Currently, Africa imports more than 90% of its critical health commodities, including vaccines and prescription drugs. The Africa CDC has set an ambitious target to produce 60% of the continent’s vaccines domestically by 2040. Still, experts warn that health sovereignty risks becoming little more than a empty policy slogan without meaningful structural and financial reform.

A key barrier to expanding domestic health investment is the paradox of Africa’s natural resource wealth: the continent holds roughly 30% of the world’s total mineral reserves, including critical minerals essential for global technology and renewable energy development, but most of the economic value of these resources never reaches national governments or public budgets. Opaque and weak contracting, massive illicit financial flows, crippling national debt burdens, and the export of raw minerals with limited local value processing drain hundreds of billions of dollars from African economies annually. The United Nations Economic Commission for Africa estimates the continent loses roughly $40 billion each year to illicit financial flows alone in the extractive sector.

To bridge the funding gap, global health bodies and African governments are increasingly turning to co-financing models, which require recipient nations to contribute a growing share of health funding alongside donor contributions. Gavi, the global vaccine alliance, reports that lower-income African nations contributed a record $302 million toward domestic vaccine purchases in 2025, and have contributed roughly $1 billion total over the past five years. “This creates predictability,” Gavi chief executive Sania Nishtar told the Associated Press. “Reliance on aid for basic services does not.”

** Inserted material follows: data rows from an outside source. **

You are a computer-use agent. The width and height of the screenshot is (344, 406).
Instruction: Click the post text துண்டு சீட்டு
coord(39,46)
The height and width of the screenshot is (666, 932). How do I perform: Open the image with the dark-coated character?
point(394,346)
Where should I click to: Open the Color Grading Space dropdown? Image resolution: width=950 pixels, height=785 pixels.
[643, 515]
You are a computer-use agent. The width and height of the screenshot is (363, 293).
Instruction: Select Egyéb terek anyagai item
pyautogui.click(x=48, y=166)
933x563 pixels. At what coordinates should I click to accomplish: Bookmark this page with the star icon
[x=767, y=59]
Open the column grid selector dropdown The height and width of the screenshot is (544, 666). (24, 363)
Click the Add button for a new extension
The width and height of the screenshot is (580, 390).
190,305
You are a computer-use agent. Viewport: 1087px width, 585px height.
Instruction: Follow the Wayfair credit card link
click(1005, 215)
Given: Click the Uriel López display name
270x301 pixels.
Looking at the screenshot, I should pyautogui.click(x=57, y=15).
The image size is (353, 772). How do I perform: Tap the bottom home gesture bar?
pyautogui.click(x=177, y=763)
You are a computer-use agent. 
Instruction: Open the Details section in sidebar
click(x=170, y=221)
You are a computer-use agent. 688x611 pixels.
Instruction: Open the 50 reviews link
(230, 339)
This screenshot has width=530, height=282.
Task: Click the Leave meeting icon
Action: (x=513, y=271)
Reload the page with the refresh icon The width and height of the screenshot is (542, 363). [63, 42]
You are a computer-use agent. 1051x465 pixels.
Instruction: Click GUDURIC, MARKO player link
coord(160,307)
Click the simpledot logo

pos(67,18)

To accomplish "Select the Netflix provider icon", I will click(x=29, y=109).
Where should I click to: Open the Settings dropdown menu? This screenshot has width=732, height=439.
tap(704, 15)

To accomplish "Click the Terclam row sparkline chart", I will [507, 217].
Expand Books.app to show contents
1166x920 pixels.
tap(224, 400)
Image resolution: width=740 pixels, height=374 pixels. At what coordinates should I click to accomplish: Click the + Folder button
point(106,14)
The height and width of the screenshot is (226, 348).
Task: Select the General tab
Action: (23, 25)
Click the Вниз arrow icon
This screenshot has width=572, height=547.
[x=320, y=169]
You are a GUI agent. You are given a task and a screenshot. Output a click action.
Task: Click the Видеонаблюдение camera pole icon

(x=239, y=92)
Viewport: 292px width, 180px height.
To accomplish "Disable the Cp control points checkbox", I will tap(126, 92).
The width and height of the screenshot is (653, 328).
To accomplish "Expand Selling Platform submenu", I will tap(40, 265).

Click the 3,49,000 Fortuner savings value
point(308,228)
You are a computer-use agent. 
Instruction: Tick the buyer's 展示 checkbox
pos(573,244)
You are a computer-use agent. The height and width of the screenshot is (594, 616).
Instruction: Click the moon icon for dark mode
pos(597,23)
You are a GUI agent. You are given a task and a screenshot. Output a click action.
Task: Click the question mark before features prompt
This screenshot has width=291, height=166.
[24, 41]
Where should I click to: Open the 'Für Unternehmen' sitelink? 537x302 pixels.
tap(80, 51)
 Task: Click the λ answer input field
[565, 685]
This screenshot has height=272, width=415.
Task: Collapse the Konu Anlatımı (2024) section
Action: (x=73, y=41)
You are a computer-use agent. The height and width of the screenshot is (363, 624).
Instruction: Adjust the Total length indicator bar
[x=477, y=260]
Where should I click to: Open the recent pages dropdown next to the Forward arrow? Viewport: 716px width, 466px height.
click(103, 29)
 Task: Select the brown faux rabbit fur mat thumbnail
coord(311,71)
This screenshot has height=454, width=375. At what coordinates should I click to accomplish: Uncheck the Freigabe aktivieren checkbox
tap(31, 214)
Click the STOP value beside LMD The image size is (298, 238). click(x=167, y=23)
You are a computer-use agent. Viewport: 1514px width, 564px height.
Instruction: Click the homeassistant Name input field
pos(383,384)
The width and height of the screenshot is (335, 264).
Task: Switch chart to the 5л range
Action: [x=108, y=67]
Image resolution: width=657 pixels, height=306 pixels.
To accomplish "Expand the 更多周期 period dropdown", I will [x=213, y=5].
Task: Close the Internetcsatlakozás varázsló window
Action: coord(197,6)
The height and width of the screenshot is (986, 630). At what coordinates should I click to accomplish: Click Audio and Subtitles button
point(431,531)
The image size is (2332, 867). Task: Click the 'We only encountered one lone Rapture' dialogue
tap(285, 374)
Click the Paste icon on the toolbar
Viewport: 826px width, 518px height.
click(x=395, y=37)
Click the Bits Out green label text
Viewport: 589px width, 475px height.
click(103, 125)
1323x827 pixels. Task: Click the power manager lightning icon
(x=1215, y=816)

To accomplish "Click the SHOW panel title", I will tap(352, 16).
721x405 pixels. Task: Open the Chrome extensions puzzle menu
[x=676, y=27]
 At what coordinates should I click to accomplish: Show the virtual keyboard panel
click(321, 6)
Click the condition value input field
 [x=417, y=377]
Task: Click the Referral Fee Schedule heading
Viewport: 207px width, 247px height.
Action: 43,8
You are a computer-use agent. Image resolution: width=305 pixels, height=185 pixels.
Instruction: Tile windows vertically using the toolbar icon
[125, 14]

But the shift toward new financing models has become contentious, particularly as the Trump administration has made co-financing a non-negotiable condition for “America First” health agreements with nearly two dozen African nations. The deals restructure U.S. aid to require countries to increase domestic health spending within set deadlines, or lose all U.S. support entirely. Some nations have rejected the agreements outright, pushing back against U.S. demands for access to domestic health data with no guarantees that African nations will share in any commercial benefits derived from that data. Other critics have condemned proposals that would swap health aid commitments for access to African natural resources.

While most African leaders agree that long-term self-sufficiency is a necessary goal, critics argue that many of the U.S. conditions place unfair, unrealistic pressure on economies already strained by debt and underdevelopment. “They are being set up to fail,” said Asia Russell, executive director of global health advocacy group Health GAP. “When an administration says, ‘If you don’t hit these numbers, you’re not going to get resources anymore,’ that is extremely serious.”

Mounting national debt burdens already make dramatic increases in domestic health spending nearly impossible for many nations. Africa’s total sovereign debt has surged to roughly $1.2 trillion, according to the African Export-Import Bank, forcing governments to make devastating trade-offs between public health and debt repayment. For roughly 40% of African countries, annual debt servicing costs exceed total national health spending. The United Nations reports that debt repayment consumes an average of 19% of total government revenue across sub-Saharan Africa. Jen Kates, senior vice president of global health policy nonprofit KFF, noted that “at the end of the day, it’s going to be people who live in those countries who will feel the effects” of underfunded health systems. The Associated Press receives financial support from the Gates Foundation for coverage of global health and development in Africa, and maintains full editorial control over all content.